# Problem to solve
Present the count of lines in the entries below that hold "list", and present nothing else.

Saved entries:
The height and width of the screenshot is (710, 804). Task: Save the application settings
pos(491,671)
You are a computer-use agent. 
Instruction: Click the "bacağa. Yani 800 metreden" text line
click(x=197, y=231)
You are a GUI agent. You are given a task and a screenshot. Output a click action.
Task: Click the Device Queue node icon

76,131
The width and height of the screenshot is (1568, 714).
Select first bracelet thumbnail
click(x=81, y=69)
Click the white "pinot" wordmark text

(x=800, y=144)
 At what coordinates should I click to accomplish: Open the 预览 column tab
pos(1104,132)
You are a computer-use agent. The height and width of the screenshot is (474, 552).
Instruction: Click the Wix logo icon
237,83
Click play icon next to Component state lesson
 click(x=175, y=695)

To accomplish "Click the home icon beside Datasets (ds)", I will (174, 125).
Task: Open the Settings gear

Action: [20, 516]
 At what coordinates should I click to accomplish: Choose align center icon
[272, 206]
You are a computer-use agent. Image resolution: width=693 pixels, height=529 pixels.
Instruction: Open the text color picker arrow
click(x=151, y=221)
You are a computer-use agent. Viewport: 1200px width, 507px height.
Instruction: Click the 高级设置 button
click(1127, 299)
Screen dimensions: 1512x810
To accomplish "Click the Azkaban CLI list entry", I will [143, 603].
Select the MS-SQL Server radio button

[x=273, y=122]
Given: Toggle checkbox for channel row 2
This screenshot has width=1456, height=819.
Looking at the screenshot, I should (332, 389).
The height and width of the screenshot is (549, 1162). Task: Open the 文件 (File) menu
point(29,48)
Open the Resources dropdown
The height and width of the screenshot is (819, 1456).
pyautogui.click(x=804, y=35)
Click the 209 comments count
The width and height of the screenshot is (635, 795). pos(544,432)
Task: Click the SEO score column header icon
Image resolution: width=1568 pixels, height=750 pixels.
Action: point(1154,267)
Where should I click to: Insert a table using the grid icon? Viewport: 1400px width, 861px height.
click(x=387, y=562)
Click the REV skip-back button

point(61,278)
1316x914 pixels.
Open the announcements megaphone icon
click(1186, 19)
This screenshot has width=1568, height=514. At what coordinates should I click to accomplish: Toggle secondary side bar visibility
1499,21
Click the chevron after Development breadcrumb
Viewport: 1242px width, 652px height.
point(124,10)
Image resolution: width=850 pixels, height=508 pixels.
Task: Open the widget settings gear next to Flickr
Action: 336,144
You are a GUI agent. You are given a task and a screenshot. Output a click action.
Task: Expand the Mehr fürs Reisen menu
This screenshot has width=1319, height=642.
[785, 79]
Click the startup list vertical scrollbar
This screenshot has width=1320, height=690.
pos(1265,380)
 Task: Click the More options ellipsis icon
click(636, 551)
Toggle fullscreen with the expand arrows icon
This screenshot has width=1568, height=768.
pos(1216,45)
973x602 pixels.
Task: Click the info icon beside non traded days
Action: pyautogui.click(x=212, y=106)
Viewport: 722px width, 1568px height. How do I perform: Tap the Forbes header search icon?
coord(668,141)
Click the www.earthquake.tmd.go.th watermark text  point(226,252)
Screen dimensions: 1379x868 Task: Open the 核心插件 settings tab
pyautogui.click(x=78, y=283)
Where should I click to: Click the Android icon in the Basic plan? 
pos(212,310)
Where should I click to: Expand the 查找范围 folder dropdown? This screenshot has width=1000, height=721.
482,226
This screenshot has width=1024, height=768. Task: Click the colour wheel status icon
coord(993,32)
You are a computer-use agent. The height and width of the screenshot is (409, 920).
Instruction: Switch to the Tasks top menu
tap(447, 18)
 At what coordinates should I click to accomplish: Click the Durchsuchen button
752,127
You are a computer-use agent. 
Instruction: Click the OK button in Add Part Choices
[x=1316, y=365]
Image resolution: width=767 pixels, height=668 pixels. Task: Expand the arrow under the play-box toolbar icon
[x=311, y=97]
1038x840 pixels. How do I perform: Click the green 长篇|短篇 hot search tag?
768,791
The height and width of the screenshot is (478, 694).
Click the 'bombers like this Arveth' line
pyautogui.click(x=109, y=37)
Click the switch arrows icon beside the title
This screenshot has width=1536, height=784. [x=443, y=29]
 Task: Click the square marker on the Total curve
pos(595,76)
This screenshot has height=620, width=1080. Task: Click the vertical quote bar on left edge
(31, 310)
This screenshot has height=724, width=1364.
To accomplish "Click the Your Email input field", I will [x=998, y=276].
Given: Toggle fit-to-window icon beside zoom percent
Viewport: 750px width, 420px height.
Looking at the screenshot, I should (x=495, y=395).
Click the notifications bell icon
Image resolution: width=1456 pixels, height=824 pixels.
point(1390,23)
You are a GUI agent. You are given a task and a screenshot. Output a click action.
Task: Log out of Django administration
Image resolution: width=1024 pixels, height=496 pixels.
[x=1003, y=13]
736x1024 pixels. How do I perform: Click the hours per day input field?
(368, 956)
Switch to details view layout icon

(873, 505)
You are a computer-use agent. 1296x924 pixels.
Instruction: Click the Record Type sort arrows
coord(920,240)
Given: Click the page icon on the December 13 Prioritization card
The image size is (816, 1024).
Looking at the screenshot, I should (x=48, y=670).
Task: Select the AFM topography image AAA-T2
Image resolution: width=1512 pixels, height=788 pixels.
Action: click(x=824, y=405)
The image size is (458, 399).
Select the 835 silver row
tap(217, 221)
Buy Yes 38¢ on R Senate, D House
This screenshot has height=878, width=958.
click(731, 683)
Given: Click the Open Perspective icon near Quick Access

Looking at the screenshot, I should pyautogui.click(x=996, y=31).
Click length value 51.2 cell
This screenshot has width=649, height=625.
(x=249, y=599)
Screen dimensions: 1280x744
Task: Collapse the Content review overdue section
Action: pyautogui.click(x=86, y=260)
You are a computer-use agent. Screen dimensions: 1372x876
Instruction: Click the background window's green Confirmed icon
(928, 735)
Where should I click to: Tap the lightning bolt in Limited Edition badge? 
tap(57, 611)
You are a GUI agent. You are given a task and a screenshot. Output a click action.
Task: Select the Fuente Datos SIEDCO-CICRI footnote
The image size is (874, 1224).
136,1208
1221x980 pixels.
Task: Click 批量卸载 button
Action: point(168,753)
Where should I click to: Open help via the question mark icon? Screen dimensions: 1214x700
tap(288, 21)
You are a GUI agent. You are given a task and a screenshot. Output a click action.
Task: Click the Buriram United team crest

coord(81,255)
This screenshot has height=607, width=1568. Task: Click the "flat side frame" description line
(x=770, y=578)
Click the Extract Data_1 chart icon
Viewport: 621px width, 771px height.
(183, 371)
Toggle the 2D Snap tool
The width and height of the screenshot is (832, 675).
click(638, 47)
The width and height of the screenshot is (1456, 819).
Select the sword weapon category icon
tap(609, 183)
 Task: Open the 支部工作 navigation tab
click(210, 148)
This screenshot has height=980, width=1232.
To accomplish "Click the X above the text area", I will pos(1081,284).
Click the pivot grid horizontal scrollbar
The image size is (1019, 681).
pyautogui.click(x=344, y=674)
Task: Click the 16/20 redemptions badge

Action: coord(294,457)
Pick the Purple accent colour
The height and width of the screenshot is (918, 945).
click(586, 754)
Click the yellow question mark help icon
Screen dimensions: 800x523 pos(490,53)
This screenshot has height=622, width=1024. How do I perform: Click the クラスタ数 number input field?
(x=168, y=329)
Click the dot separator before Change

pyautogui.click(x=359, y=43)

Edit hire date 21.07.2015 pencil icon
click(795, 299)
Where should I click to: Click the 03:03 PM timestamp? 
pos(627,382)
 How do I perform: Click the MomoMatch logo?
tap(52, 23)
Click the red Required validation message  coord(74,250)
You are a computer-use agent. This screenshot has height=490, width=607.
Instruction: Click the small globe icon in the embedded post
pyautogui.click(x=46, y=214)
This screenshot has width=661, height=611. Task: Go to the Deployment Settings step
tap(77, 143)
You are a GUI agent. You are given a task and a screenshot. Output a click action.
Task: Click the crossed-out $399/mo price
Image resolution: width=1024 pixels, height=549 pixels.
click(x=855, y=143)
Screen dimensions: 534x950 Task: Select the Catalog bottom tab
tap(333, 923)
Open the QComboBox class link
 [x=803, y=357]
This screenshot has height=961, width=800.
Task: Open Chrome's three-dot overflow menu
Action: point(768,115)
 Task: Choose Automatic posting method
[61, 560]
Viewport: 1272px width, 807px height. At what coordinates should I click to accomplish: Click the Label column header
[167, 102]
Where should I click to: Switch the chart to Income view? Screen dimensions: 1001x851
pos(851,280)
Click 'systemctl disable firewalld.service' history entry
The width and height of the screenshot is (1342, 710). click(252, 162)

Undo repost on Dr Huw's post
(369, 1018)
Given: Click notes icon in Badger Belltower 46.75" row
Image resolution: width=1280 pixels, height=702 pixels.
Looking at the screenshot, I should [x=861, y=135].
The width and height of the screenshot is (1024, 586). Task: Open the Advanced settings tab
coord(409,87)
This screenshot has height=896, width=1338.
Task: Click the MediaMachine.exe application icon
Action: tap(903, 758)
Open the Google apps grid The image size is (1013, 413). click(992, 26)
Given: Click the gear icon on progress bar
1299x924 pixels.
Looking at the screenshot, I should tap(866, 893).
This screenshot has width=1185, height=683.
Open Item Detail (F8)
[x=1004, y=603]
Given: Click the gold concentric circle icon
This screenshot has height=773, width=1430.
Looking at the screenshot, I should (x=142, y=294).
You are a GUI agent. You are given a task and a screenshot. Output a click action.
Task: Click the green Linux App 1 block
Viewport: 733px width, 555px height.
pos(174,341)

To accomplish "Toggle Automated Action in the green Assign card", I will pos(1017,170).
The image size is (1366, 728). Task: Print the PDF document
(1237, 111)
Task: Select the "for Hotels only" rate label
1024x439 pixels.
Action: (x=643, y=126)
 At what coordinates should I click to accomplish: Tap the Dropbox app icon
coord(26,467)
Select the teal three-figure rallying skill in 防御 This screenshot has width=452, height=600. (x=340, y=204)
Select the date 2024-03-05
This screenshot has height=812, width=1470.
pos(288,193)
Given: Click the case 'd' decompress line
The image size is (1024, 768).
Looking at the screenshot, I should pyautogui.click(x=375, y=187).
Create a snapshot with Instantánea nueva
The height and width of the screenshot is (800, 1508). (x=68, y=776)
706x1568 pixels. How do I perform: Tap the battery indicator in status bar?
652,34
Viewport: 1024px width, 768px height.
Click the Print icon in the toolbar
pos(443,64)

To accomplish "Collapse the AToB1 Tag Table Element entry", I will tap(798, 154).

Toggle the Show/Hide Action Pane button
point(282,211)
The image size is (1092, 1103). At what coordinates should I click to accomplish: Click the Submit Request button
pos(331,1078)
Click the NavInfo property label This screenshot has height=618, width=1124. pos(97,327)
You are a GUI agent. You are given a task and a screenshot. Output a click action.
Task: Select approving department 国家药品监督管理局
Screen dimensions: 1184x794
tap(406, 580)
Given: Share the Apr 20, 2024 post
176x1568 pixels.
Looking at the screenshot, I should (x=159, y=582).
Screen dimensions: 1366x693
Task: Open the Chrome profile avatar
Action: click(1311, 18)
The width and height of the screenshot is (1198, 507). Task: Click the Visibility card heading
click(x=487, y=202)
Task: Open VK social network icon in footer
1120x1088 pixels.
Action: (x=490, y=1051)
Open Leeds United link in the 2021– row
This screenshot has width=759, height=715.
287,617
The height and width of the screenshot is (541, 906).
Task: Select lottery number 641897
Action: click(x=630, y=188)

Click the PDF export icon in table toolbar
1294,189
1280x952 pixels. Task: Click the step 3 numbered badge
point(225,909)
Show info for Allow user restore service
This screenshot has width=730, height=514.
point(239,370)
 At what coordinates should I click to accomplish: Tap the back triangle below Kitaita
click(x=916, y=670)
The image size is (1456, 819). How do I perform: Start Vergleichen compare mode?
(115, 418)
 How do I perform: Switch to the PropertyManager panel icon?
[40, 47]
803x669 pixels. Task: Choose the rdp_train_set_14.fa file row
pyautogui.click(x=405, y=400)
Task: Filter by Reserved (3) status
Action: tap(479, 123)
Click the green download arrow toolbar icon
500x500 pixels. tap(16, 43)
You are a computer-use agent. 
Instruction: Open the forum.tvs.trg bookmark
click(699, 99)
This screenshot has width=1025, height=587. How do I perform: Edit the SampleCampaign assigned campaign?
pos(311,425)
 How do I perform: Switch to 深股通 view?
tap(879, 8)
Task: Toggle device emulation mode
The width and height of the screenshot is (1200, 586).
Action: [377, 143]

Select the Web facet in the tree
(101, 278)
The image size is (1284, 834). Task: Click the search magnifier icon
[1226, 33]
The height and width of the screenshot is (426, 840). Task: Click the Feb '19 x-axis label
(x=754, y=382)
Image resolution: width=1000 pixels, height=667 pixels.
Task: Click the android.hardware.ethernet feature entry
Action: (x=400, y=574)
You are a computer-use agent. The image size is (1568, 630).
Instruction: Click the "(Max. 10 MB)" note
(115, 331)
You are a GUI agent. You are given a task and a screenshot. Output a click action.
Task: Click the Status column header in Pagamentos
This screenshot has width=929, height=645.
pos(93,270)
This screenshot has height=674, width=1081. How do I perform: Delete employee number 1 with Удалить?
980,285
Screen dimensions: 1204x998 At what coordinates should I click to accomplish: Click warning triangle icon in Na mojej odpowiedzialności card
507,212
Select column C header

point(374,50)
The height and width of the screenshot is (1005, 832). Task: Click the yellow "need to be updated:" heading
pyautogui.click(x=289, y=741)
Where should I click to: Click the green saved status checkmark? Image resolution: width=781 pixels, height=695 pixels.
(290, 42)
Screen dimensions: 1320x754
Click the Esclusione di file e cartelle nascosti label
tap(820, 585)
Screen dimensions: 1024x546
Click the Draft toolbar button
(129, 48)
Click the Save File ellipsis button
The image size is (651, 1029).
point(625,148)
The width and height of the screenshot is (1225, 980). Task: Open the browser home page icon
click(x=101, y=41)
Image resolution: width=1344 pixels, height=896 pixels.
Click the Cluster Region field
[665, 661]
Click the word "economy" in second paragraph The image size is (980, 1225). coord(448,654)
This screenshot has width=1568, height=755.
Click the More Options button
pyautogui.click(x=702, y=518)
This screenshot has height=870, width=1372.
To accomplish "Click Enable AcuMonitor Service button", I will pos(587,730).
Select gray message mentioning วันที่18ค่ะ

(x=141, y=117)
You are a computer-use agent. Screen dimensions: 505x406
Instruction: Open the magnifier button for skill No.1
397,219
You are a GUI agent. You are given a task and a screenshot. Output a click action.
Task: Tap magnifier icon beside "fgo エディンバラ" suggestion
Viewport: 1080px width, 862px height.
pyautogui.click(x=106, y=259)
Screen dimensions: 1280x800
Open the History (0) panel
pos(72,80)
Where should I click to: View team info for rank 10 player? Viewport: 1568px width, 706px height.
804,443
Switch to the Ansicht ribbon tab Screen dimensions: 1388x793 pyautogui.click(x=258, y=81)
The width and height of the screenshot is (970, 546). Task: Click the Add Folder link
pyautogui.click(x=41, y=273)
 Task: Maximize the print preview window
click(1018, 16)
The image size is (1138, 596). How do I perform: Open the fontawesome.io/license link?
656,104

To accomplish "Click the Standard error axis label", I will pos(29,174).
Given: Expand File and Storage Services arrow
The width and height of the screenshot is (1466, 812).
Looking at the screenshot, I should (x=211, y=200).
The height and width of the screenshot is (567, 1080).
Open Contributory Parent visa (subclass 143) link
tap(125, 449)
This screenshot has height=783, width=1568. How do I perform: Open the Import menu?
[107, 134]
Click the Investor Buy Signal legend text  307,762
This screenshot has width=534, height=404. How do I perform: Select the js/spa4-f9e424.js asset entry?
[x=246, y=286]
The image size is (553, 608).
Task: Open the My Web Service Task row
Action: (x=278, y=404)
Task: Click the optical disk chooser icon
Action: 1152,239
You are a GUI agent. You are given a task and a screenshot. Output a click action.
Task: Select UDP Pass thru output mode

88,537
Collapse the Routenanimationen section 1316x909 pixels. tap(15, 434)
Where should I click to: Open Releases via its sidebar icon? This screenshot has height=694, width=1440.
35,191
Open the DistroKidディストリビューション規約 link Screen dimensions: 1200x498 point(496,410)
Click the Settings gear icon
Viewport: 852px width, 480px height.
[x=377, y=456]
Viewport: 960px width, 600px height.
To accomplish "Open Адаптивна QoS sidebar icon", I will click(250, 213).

# Task output
2